Gold bounced off a 2-1/2-month low as the US dollar and Treasury yields eased on Thursday, though analysts said optimism over economic recovery left bullion vulnerable to further corrections.
Spot gold rose 0.7% to $1,788.16 an ounce by 1308 GMT, having touched its lowest since Nov. 30 at $1,768.60 on Wednesday. US gold futures advanced 0.6% to $1,783.20.
"The dollar's slight declines have offered some respite for gold, said FXTM market analyst Han Tan. "It's only natural that gold would take a breather, after posting five consecutive days of losses."
The dollar retreated, bolstering gold's appeal to other currency holders.

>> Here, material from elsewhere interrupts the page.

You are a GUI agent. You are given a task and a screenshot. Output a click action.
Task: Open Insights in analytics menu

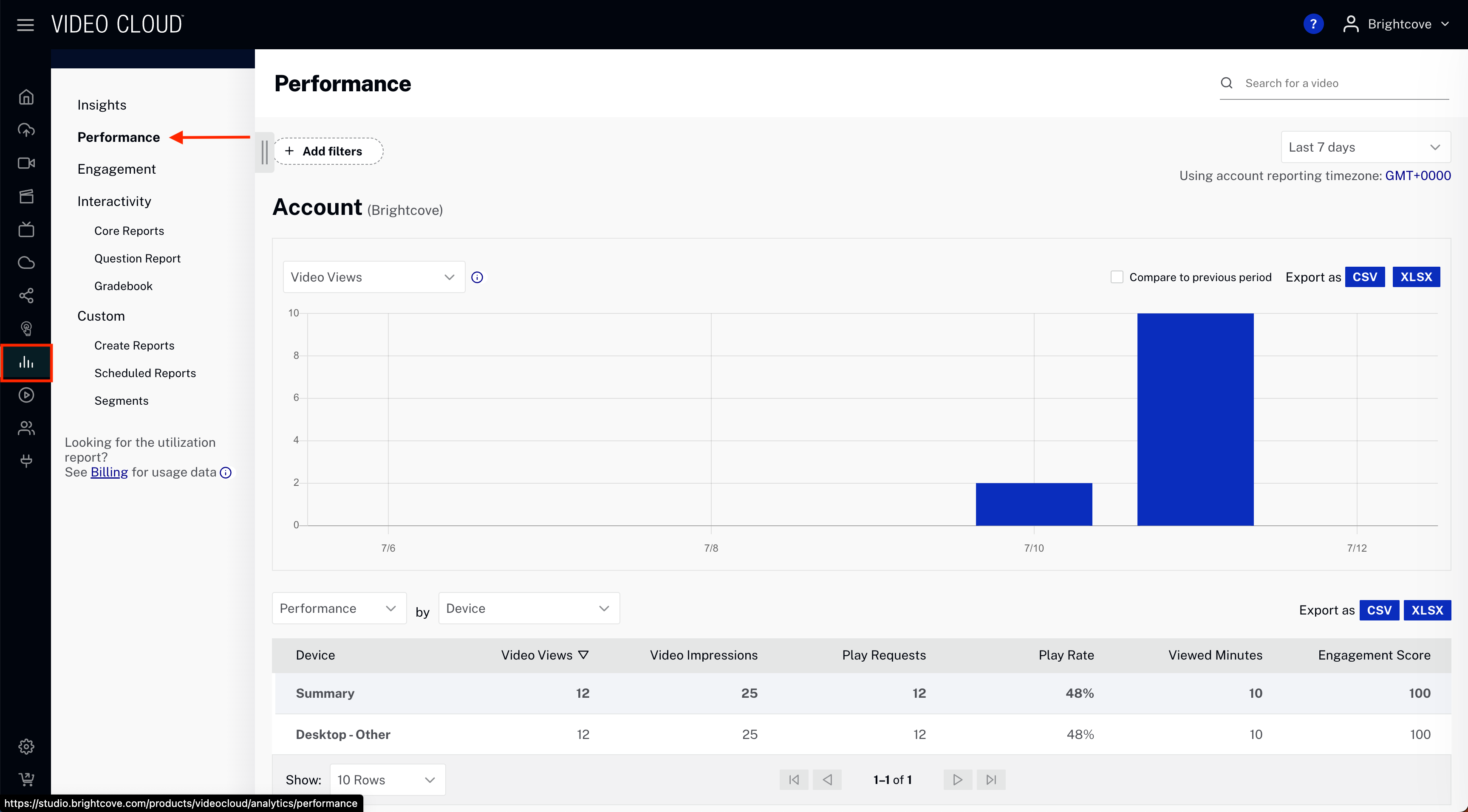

Benchmark 10-year Treasury yields pulled back after hitting their highest since the end of February 2020 on Wednesday, reducing the opportunity cost of holding non-yielding bullion.
Also supporting gold, the US Federal Reserve on Wednesday reiterated its pledge to keep interest rates near zero until inflation and employment pick up.
However, gold is having a tough time trying to win over investors as an inflation hedge, with other assets favoured instead, FXTM's Tan said.
Optimism over an economic recovery was bolstered by strong US retail sales data on Wednesday.
On the technical front, a dip in gold's 50-day moving average below the 200-day moving average could lead to more selling, analysts said.
"Previously people would snap up gold as an inflation hedge, (but) we are now seeing people pour money into Bitcoin," said David Madden, analyst at CMC Markets UK, noting that Bitcoin's rally could have contributed to gold's recent declines.
Autocatalyst metal platinum also advanced 1.5% to $1,271.94 an ounce.
"As long as data such as auto sales and production continues to be positive, that will help the message that platinum should be one of the winners from the industrial cycle strengthening," said independent analyst Robin Bhar.
Elsewhere, palladium rose 0.4% to $2,380.53 and silver lost 0.2% to $27.29.